W artykule przytoczono historie osób uwikłanych w sytuację kryzysową. Wśród nich jest Elena Gheorghe, 35 lat, administratorka przedszkola, która do tego roku nigdy nie poszła do punktu z darmową żywnością. Alex Sanchez, który ma 45 lat, jest jeszcze w stanie płacić czynsz za pokój, ale kończą mu się przedmioty do cięcia. „Nic innego nie mogę zrobić. Można po prostu w ogóle nie wychodzić z domu, tylko pracować, wracać do pokoju, siedzieć i nie żyć swoim życiem – ubolewał Brytyjczyk.
Pięćdziesięciodziewięcioletni Nick de Stackpool musi oszczędzać ogrzewanie, włączając je na godzinę wieczorem i w nocy po pójściu spać. Jedynym sposobem, w jaki może wyżywić swoją rodzinę, jest chodzenie do banku żywności. „Nie chcę żyć na konserwach.

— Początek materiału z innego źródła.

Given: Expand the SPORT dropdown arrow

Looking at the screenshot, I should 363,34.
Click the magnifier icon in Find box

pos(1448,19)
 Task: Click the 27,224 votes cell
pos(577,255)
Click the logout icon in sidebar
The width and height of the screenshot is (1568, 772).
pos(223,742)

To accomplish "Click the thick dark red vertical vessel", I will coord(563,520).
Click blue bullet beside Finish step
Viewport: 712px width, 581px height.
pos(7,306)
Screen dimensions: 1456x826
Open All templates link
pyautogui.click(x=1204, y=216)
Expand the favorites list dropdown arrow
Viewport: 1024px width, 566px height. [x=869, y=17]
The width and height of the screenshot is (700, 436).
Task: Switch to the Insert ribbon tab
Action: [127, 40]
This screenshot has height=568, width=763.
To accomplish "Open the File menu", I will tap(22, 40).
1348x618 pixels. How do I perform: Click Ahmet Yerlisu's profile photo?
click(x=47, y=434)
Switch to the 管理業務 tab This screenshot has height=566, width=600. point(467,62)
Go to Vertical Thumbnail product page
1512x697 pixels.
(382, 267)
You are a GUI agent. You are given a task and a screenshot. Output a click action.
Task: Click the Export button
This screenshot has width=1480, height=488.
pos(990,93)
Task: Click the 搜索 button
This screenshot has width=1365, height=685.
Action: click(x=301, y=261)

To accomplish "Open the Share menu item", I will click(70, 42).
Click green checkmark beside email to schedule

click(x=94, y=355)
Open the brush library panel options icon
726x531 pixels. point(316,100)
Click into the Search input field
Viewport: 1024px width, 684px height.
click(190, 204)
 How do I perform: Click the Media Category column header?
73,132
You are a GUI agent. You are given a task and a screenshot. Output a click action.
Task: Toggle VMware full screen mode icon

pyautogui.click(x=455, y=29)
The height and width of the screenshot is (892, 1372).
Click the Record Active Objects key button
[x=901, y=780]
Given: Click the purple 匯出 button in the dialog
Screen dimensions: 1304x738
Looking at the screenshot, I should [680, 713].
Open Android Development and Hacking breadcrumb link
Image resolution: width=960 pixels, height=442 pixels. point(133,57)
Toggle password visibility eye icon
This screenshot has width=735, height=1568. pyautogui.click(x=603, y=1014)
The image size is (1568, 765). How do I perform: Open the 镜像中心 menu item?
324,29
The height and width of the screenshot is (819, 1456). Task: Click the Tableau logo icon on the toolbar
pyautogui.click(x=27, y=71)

Chcę, żeby moje dzieci były zdrowe – skarżył się mężczyzna.
Tymczasem, jak zauważa Bloomberg, połowa niezależnych banków żywności w Wielkiej Brytanii twierdzi, że albo nie będzie w stanie pomóc wszystkim, którzy zwrócą się do nich tej zimy, albo będzie musiała zmniejszyć racje żywnościowe.
Kraje zachodnie borykają się z rosnącymi cenami energii i skokiem inflacji z powodu sankcji wobec Moskwy i odchodzenia od rosyjskiego paliwa. Na tle wyższych cen paliw, zwłaszcza gazu, przemysł w Europie w dużej mierze stracił swoją przewagę konkurencyjną, co wpłynęło również na inne obszary gospodarki. Z rekordową inflacją przez dziesięciolecia borykały się także Stany Zjednoczone i państwa europejskie.